Local police issued warnings and arrested him on a charge of disorderly conduct regarding his behavior toward Brown, according to Lelli’s report. Brown secured a protection from harassment order against Paine, but the harassment continued, Lelli’s report said.
When interviewed by Lelli, Paine, 53, said he had never sexually harassed anyone. He said the problems with Brown began when his son bought a computer screen from Brown. When she raised the price, her son refused to pay. She called the police with various complaints, he said.
Paine said Brown was the one harassing him. Sex is “the last thing on my mind,” he told Lelli.
Another female tenant in the building told Lelli that Paine was “rude and obnoxious” when he was intoxicated, which was most afternoons and evenings. At those times, he would make sexually inappropriate remarks, she said.
A police report confirmed that Paine was arrested on April 28, 2013, on a charge of disorderly conduct. He was accused of yelling at Brown and threatening to shoot her, then at a police officer, to whom he used crude and sexually suggestive language.
After Paine’s behavior continued, Brown secured a protection from harassment order in June 2012. Paine was charged with violating the conditions of his release from the earlier arrest.
In August, Paine was found guilty of disorderly conduct and fined. He also was found guilty of violating the conditions of his release.
In September, Paine harassed Brown by phone, Lelli’s report said.
Paine was arrested again in September after charging officers at his apartment and threatening to kill Brown.
In November, the building’s landlord filed paperwork to evict Paine. Paine left his apartment in December.
In her report, Lelli wrote there are “reasonable grounds” to believe that Paine subjected Brown to a “hostile housing environment based on sex.”
Brown also filed complaints against Paine’s two sons.

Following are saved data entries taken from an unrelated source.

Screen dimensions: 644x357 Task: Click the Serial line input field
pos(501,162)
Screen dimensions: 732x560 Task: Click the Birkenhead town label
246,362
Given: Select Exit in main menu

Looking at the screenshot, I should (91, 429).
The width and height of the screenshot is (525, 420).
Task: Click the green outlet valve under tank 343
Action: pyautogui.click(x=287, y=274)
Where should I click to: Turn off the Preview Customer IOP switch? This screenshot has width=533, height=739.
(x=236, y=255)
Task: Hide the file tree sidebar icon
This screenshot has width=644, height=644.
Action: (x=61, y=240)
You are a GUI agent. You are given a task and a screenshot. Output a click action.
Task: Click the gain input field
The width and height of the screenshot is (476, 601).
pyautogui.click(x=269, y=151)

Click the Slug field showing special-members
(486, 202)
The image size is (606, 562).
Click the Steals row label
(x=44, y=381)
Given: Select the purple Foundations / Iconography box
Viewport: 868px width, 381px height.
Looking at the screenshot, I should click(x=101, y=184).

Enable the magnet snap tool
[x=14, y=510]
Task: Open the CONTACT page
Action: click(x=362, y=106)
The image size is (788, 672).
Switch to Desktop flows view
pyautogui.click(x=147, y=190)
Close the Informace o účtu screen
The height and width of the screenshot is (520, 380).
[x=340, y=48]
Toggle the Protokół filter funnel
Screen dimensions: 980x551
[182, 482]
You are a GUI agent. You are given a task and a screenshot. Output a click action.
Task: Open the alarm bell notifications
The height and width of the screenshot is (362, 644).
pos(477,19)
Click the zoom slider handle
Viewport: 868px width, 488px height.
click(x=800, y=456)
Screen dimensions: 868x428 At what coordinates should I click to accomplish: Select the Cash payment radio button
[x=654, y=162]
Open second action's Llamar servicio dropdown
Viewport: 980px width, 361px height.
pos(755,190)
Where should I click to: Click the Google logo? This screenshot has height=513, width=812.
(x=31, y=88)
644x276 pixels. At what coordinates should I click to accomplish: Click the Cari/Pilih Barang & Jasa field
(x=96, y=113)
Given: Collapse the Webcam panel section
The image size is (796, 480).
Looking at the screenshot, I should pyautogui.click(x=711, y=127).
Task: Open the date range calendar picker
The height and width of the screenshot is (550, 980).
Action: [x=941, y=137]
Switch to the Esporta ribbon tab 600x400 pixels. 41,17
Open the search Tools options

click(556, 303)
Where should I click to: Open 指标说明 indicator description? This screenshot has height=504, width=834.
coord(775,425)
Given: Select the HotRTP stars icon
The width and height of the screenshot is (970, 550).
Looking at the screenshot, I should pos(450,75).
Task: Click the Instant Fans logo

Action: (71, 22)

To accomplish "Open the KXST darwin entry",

Brown said that Jonathan Ray Paine of Norway started harassing her after his father’s arrest on April 29, 2013. The younger Paine would stand in the hallway of the building and speak loudly as if talking to his father about Brown, telling the elder Paine to “go after her” if he heard her in her apartment or to call him to “go after her.”
While a passenger in his girlfriend’s car, Jonathan Paine made a hand gesture at Brown and the car swerved in her direction as she was walking into town, Lelli wrote in her report.
Brown complained that in June 2013, Thomas Paine Jr. of Poland called her a “skank” and pushed her into a wall, hit her and scratched her arm.
Police arrested Thomas Paine Jr. and charged him with assault. He was released with conditions that barred him from having contact with Brown, the report said.
In August, the younger Thomas Paine pleaded guilty to assaulting Brown, the report said.
Lelli wrote in her reports on Brown’s complaints against the two brothers that there were “reasonable grounds” to believe that they “intimidated, threatened and/or interfered with Brown in her right to fair housing.”